1/27/2015 UPDATE – Due to new features introduced, I have updated my guidance on deploying SQL Server clusters on Azure. The latest article can be found here: http://clusteringformeremortals.com/2015/01/01/step-by-step-how-to-configure-a-sql-server-failover-cluster-instance-fci-in-microsoft-azure-iaas-sqlserver-azure-sanless/
This is the 3rd post in the series on High Availability and Disaster Recovery in Windows Azure. This post contains step-by-step instructions for implementing a Windows Server Failover Cluster in the Windows Azure IaaS Cloud between two cluster nodes in different Fault Domains. While this post focuses on building a SQL Server 2014 Failover Cluster Instance, you could protect any cluster aware application with just making some minor adjustments to the steps below. In my next post I will show you how to extend this cluster to a third node in a different datacenter for a very robust disaster recovery plan. Because Azure does not have a clustered storage option, we will use the 3rd party solution called DataKeeper Cluster Edition for our cluster storage.
This post assumes you have created a Virtual Network in Azure and you have your first DC already provisioned in Azure. If you haven’t done that yet, you will want to go ahead and have a look at the first two posts on this topic.
- http://clusteringformeremortals.com/2014/01/07/extending-your-datacenter-to-the-azure-cloud-azure/ – While creating a VPN connection to your primary Datacenter is not a pre-requisite, I highly recommend you considering doing it so that you can be ready for our hybrid disaster recovery configuration which will be discussed in the next post.
The high levels steps which we will illustrate in this post are as follows:
- Provision two Windows Server 2012 R2 Servers
- Add the servers to the domain
- Enable the Failover Clustering feature
- Create the cluster
- Create a replicated volume cluster resource with DataKeeper Cluster Edition
- Install SQL 2014 Failover Cluster Instance
Provision two Windows Server 2012 R2 Servers
Click on the Virtual Machine tab in the left column and then click the New button in the bottom left corner.

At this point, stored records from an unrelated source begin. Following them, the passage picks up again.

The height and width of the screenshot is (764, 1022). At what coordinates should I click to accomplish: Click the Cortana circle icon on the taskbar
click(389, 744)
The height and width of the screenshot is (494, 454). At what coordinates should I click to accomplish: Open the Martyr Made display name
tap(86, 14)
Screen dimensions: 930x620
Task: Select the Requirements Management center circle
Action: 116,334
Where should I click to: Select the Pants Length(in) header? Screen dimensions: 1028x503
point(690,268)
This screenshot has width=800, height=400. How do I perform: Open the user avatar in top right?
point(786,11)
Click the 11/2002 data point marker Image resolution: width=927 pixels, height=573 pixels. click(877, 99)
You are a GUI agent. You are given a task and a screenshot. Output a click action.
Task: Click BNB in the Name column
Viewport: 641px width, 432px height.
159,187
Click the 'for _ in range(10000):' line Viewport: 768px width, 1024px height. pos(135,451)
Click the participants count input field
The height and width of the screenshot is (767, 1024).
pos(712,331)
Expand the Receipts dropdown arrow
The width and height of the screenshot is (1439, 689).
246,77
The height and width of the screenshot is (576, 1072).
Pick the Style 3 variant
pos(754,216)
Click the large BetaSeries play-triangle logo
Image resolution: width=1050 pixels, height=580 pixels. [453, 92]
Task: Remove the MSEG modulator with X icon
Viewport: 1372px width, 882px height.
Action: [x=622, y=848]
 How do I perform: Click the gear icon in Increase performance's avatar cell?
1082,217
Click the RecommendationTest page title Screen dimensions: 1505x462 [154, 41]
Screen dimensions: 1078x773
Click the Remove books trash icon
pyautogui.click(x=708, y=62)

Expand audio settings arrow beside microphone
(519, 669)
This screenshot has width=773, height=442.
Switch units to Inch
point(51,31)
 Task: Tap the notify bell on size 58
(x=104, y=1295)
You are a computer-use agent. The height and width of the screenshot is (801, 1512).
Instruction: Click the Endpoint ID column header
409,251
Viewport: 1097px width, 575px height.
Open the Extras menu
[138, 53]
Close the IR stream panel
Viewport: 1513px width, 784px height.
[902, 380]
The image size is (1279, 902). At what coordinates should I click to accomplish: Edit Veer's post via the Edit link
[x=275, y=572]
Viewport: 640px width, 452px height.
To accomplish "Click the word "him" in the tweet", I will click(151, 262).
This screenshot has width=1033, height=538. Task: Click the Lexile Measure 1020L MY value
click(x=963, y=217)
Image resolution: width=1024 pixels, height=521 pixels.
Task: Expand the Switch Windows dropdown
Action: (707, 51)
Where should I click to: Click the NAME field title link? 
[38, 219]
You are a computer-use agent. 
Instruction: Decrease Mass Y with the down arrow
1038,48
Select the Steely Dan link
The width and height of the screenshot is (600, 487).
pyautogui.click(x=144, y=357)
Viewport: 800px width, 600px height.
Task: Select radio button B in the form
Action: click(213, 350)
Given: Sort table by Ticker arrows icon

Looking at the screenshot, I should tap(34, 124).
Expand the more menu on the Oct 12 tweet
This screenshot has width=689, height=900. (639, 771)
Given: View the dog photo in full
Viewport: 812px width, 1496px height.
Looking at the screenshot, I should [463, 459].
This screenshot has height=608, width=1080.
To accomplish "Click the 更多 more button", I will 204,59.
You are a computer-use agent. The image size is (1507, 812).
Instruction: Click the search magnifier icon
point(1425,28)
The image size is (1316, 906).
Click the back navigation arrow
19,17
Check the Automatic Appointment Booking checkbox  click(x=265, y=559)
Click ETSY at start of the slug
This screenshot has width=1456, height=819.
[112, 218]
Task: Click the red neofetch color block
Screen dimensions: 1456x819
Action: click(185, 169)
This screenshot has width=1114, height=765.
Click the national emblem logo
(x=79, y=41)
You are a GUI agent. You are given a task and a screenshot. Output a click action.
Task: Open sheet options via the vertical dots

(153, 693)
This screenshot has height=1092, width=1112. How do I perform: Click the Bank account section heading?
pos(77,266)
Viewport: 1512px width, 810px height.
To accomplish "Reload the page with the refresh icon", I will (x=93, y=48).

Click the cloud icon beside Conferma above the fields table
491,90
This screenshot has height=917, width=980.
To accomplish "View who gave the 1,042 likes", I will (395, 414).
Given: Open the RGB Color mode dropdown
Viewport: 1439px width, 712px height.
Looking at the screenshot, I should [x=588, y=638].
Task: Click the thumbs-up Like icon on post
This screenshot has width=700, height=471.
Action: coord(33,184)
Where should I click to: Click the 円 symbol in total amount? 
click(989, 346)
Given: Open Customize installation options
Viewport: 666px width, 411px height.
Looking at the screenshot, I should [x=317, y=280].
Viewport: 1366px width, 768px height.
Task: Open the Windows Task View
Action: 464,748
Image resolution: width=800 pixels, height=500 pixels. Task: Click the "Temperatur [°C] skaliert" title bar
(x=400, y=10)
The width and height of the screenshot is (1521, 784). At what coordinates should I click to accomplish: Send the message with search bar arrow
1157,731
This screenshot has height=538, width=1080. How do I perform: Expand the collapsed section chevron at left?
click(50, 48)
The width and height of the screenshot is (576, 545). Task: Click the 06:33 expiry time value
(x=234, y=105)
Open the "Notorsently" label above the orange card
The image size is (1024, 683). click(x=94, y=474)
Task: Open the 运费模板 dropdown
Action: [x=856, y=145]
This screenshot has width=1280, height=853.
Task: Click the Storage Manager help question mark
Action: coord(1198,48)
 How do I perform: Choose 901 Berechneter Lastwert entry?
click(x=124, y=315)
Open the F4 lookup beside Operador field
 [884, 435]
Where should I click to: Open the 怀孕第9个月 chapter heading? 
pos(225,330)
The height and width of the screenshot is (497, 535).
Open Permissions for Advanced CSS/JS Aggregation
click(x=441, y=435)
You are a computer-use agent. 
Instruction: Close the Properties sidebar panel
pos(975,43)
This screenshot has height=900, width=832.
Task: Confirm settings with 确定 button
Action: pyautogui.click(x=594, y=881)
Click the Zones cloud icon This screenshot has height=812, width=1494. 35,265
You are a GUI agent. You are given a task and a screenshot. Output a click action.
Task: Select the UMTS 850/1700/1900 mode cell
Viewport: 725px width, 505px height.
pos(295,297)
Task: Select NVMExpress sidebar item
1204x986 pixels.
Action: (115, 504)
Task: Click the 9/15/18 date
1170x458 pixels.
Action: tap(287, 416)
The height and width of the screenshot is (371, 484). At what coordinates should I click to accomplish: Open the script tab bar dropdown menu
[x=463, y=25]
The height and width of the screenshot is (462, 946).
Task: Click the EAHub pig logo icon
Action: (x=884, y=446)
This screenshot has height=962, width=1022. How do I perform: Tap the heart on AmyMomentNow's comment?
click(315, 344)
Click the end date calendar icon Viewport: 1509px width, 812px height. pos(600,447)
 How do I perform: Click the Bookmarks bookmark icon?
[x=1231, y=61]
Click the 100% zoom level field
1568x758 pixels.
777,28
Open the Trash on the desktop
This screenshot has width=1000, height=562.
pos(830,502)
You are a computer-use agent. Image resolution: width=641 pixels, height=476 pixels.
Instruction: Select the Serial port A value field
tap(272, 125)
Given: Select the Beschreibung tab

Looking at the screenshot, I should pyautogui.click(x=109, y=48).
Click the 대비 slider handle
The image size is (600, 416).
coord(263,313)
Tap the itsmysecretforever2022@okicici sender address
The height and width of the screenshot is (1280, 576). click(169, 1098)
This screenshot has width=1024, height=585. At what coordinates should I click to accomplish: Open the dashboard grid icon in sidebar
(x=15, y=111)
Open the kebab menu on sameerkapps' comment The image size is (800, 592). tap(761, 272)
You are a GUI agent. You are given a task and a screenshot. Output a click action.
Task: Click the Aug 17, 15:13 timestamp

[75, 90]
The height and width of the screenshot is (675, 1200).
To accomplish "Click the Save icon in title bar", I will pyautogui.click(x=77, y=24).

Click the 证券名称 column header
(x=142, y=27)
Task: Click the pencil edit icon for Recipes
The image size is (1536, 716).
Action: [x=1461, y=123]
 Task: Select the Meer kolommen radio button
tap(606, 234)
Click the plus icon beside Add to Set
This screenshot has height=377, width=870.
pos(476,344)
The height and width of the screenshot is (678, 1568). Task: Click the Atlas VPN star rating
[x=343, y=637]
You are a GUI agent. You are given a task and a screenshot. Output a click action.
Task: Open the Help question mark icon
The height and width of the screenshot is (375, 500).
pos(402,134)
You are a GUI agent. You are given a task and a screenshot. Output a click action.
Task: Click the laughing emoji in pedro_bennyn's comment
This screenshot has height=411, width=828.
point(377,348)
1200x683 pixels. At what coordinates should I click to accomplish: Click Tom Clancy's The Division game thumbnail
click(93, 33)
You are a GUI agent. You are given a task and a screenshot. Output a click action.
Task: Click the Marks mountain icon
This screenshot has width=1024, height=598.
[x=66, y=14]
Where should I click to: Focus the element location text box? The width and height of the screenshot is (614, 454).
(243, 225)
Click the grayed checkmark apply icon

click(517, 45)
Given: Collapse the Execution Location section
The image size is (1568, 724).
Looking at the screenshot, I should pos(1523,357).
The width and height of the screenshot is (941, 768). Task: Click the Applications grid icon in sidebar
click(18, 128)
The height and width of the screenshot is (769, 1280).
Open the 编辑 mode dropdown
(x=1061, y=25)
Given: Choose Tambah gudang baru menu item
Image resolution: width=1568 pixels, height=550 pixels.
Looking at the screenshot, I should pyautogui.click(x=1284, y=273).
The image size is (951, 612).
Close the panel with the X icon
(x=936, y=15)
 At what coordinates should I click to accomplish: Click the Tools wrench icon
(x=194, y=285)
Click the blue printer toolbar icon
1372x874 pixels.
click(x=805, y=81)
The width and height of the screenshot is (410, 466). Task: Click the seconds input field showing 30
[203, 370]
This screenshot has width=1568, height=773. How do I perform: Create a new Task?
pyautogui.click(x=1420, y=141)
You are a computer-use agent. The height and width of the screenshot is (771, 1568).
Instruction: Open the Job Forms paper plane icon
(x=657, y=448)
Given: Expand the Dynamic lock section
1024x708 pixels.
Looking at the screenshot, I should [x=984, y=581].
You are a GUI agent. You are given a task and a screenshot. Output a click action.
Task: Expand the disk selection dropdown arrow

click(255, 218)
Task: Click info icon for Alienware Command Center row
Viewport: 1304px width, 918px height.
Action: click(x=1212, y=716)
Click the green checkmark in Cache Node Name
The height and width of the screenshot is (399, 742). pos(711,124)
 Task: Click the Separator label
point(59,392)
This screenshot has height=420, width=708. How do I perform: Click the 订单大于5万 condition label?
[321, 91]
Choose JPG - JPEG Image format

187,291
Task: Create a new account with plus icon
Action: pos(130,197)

Choose New Virtual Machine From Gallarey
For our cluster we are going to choose Windows 2012 R2 Datacenter
Choose the latest Version Release Date, Name the VM and Size. The user name and password will be the local administrator account that you will use to log in to the VM to complete the configuration.
On this next page you will choose the following:
Cloud Service: I choose the same Cloud Service that I created when I provisioned my first VM. Cloud Service documentation says that it is used for load balancing, but I see no harm in putting all of the cluster VMs and DCs in the same Cloud Service for easier management. By choosing an existing Cloud Service my Virtual Network and Subnets are automatically selected for me.
Storage Account: I choose an existing Storage Account
Availability Set: This is EXTEMELY important. You want to make sure all of your VMs reside in the same Availability Set. By put putting all of your VMs in the same Availability Set you guarantee that the VMs all run in a different Fault Domain.
The last page shows the ports where this VM can be reached.
Once the VM is created you will see it as a new VM in the Azure Portal
The next step is to add additional storage to the VM. Azure best practices would have you put your databases and log files on the same volume, otherwise you must disable the Geo-replication feature that is enabled by default. The following article describes this issue in more detail: http://msdn.microsoft.com/en-us/library/jj870962.aspx#BKMK_GEO
To add additional storage to your VM, click on the VM and then Dashboard to get to the VMs dashboard. Once there, click on Attach.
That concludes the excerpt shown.